Toward Calibrated Mixture-of-Experts Under Distribution Shift
This paper investigates why Mixture-of-Experts (MoE) models—which combine multiple specialized sub-models to solve complex tasks—often become unreliable when the data they encounter during deployment differs from their training data. While these models are designed to be efficient and specialized, the authors demonstrate that even when individual experts are perfectly calibrated, the overall model can produce misleading confidence scores under distribution shift. The researchers propose new training objectives that improve the model's ability to maintain accurate, trustworthy probability estimates even when routing patterns change.
The Problem with Soft Routing
MoE models use a "router" to decide which experts to use for a given input. In "hard routing," an input is sent to only one expert, creating a clear, predictable path. In "soft routing," the model blends the outputs of multiple experts. The authors show that soft routing is inherently fragile. Because the model collapses many different combinations of expert predictions and routing weights into a single confidence score, it can mask underlying errors. If the distribution of these combinations shifts at test time, the model’s aggregate confidence may no longer match its actual accuracy, even if every individual expert remains reliable.

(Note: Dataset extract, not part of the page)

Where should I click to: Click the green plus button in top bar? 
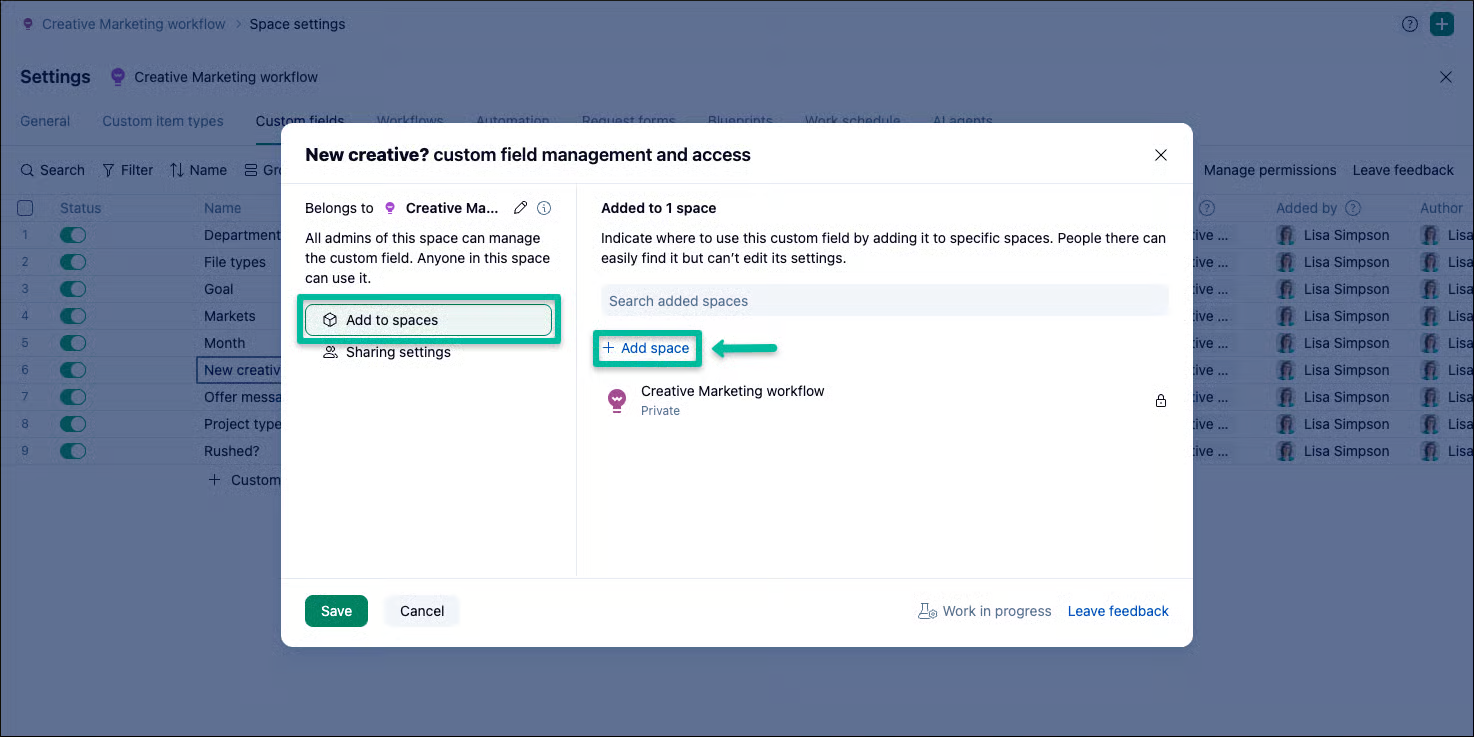pyautogui.click(x=1441, y=24)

Why Hard Routing is More Robust
The study highlights that hard-routed MoEs are significantly more stable under distribution shift. Because the router selects a single expert, the model’s reliability depends only on that specific expert and its confidence level. As long as the relationship between the expert’s prediction and the actual outcome remains consistent, the model stays calibrated. This creates a "bottleneck" that protects the model from shifts in the broader data distribution, provided the label behavior within each expert’s region remains unchanged.

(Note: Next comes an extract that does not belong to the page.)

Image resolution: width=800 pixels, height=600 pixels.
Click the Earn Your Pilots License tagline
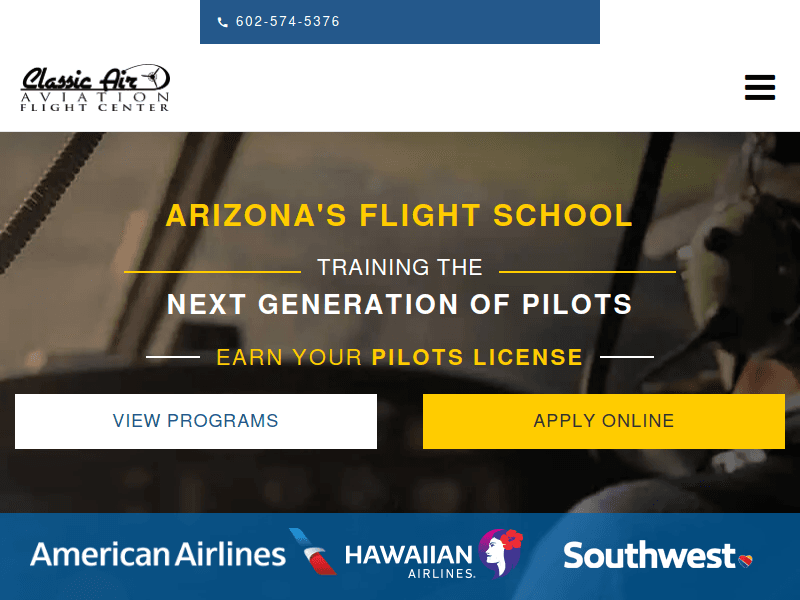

Strengthening Models with Adversarial Training
To fix the calibration issues in soft-routed models, the authors introduce two new training objectives: "Robust MoE" and "Robust Filtered." Since it is difficult to identify exactly which routing configurations are fragile, the researchers use the model’s own loss as a signal. They apply an "adversarial reweighting" technique that forces the model to pay more attention to examples where it is currently struggling (high-loss examples). By using entropy-balanced reweighting, the model learns to be more robust across different data subsets without sacrificing overall accuracy.
Key Takeaways
The research demonstrates that expert-level calibration is not enough to guarantee a reliable MoE model. While hard routing provides a natural defense against distribution shift, soft routing requires more sophisticated training to prevent the aggregate predictor from becoming miscalibrated. The proposed robust training methods successfully improve the accuracy-calibration tradeoff across both text and image benchmarks, offering a way to build more trustworthy AI systems that remain stable even when faced with unexpected changes in their environment.